Thanks everyone for the reviews and discussion here. The feedback has been clear and easy to act on.

Worth noting that the dedicated table approach also benefits hosts running alternative transports like WebSockets. Beta1's post meta storage caused cache trashing regardless of how updates were delivered. Moving to a purpose-built table with the wp_sync_storage filter means any transport gets clean storage with zero cache side effects, rather than having to work around post meta internally.

@peterwilsoncc's visibility throttling in the client complements this nicely too - it reduces request frequency on the client side while the table change makes each request cheaper on the server side. Both fixes stack.

The PR includes full test coverage but would of course love more eyes testing this across different hosting setups.

@peterwilsoncc commented on PR #11068:


13 days ago
#29

Yeah, this has been an issue, but I think it's primarily/only really an issue for database tables that are used for frontend features. Given that the proposed wp_sync_updates table here is exclusively used in the post editor which is in the admin, and access to the admin requires first doing a DB upgrade screen, then I think this wouldn't be a concern.

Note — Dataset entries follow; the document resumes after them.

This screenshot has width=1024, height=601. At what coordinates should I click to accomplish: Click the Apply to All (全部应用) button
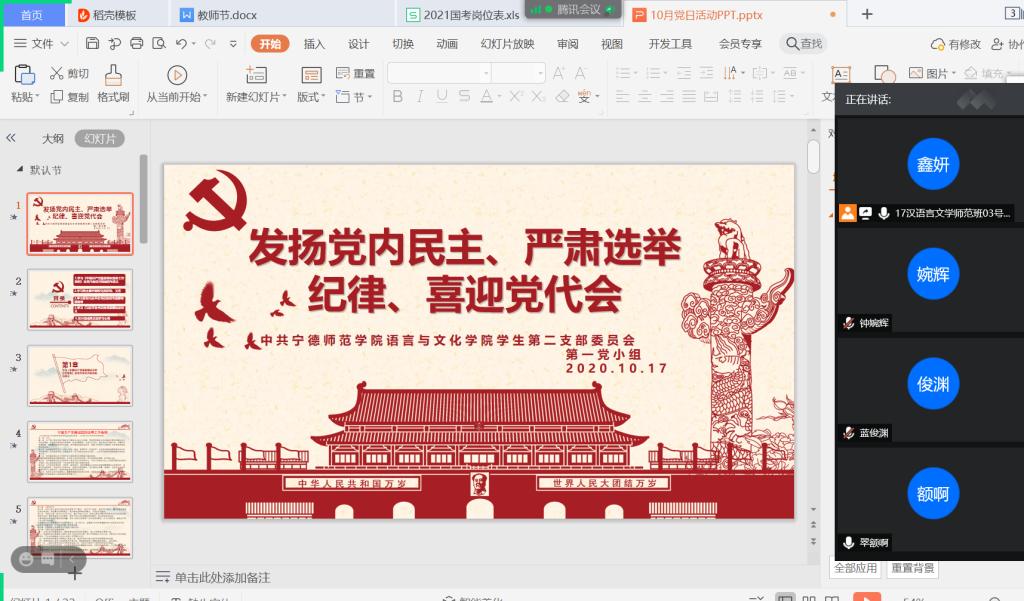855,568
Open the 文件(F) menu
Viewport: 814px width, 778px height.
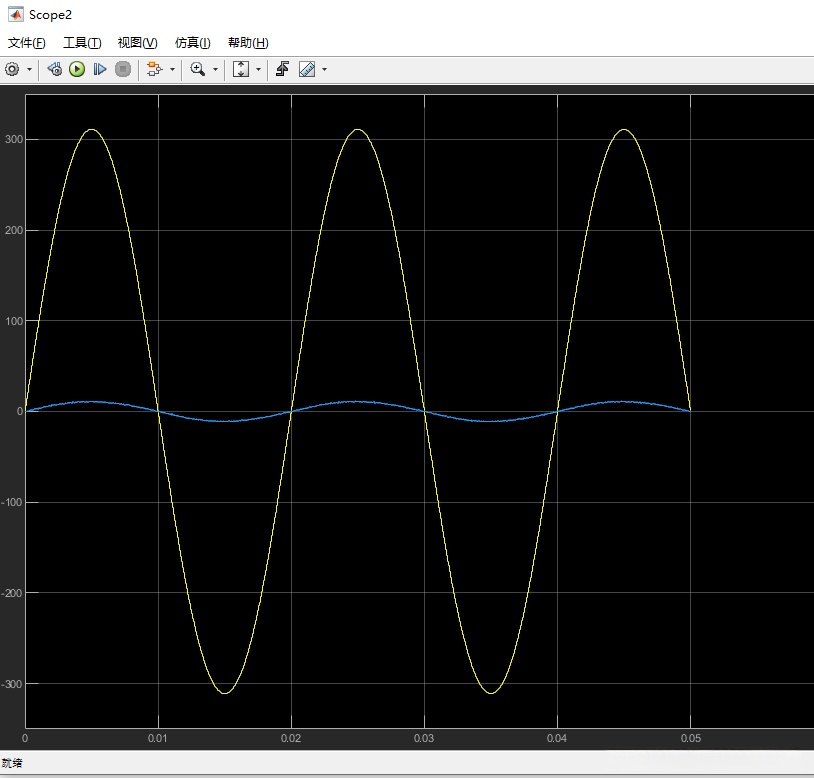pos(27,43)
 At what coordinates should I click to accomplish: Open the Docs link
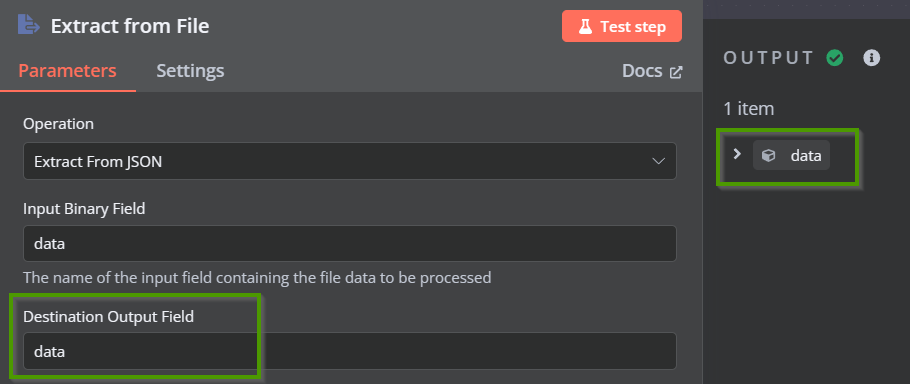(x=652, y=71)
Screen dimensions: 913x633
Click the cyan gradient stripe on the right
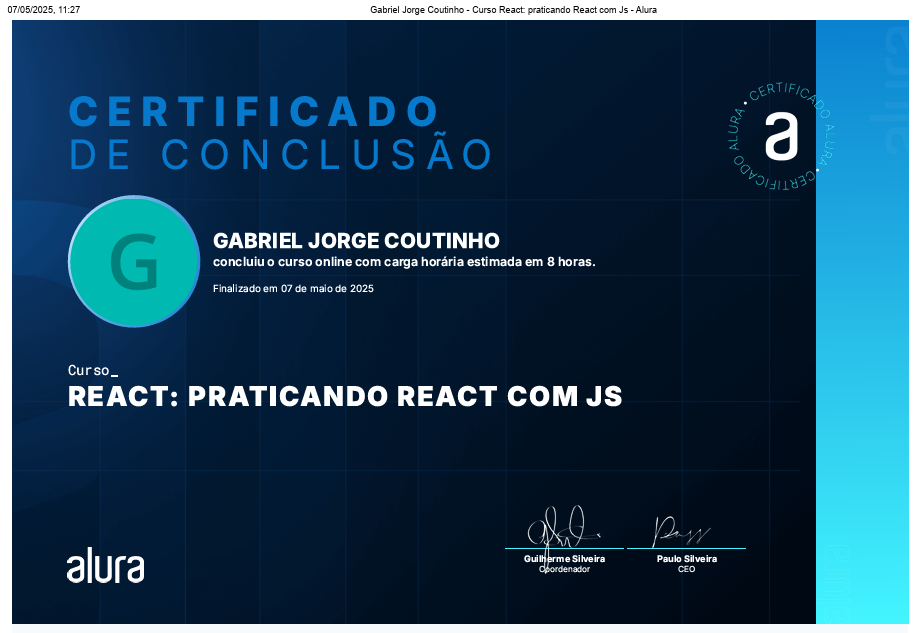(862, 400)
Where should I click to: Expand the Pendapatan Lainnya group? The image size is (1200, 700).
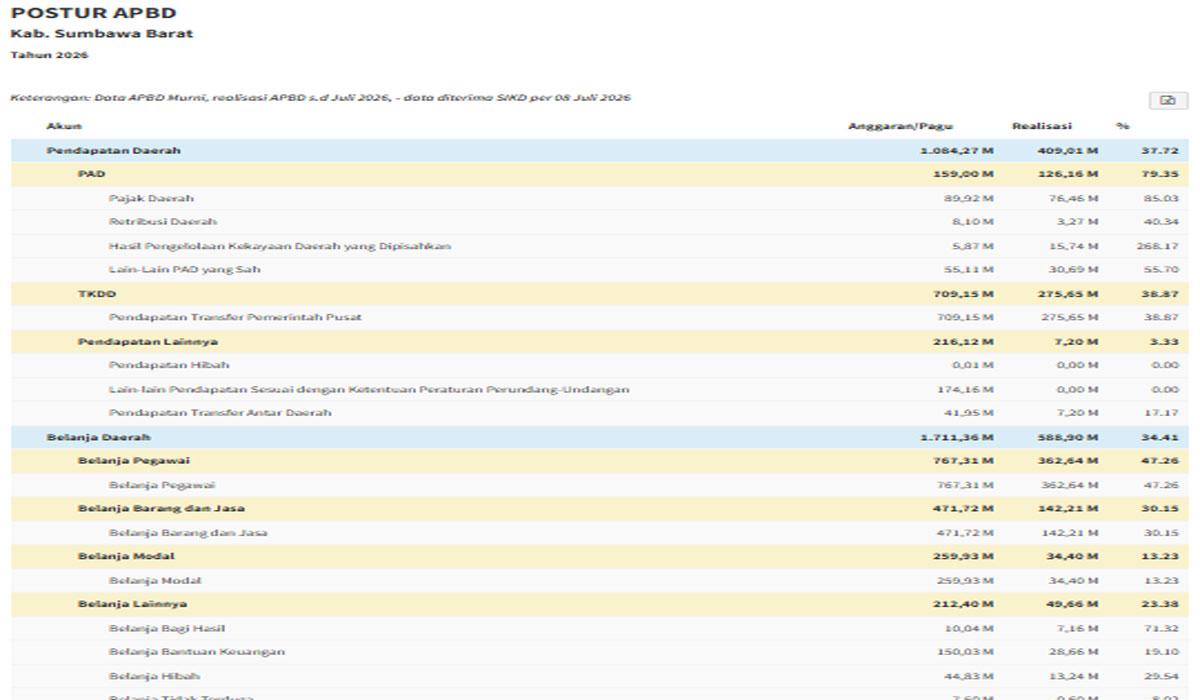click(x=600, y=342)

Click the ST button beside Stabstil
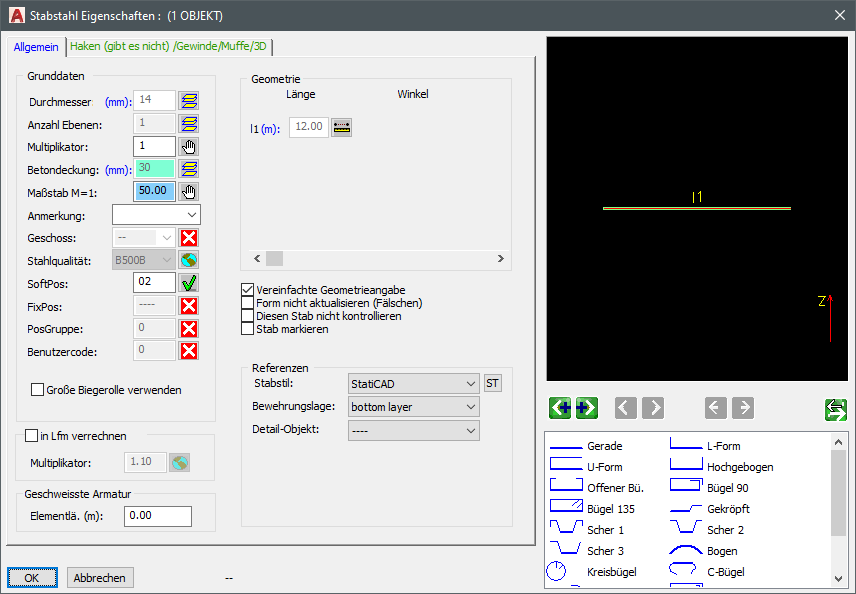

This isn't quite correct, on multi site installs site (ie, non super admins) don't get prompted to upgrade the database tables and globally upgrading tables can be prevented using a filter:

add_filter( 'map_meta_cap', function( $caps, $cap ) {
        if ( 'upgrade_network' === $cap ) {
                $caps[] = 'do_not_allow';
        }
        return $caps;
}, 10, 4 );

To reproduce:

  1. Install MS
  2. Create a sub site
  3. Add a user to the network
  4. Add the new user as an admin on the sub site
  5. Login as sub site admin
  6. Bump DB version in version.php
  7. Visit dashboard as sub site admin
  8. Observe lack of db upgrade prompt
  9. Login as super admin
  10. Observe but don't click db upgrade prompt
  11. You can ignore the prompt as long as you wish as a super admin
  12. Add the code above as a mu-plugin
  13. Prompt disappears
  14. Visit /wp-admin/network/upgrade.php
  15. Observe permission denied message
  16. Remove mu-plugin added above to avoid confusion later.

Keep in mind that the sub site admin can enable site RTC on the writing page, even though they can't update the tables.

I haven't touched custom tables for a long time, so I'm not aware of the state of the art here. But I do know that WooCommerce made the switch to using custom tables instead of postmeta for the sake of scalabilitiy, simplicity, and reliability. Doing a quick search in WPDirectory and I see that Jetpack, Yoast, Elementor, WPForms, WordFence, and many others use custom tables as well.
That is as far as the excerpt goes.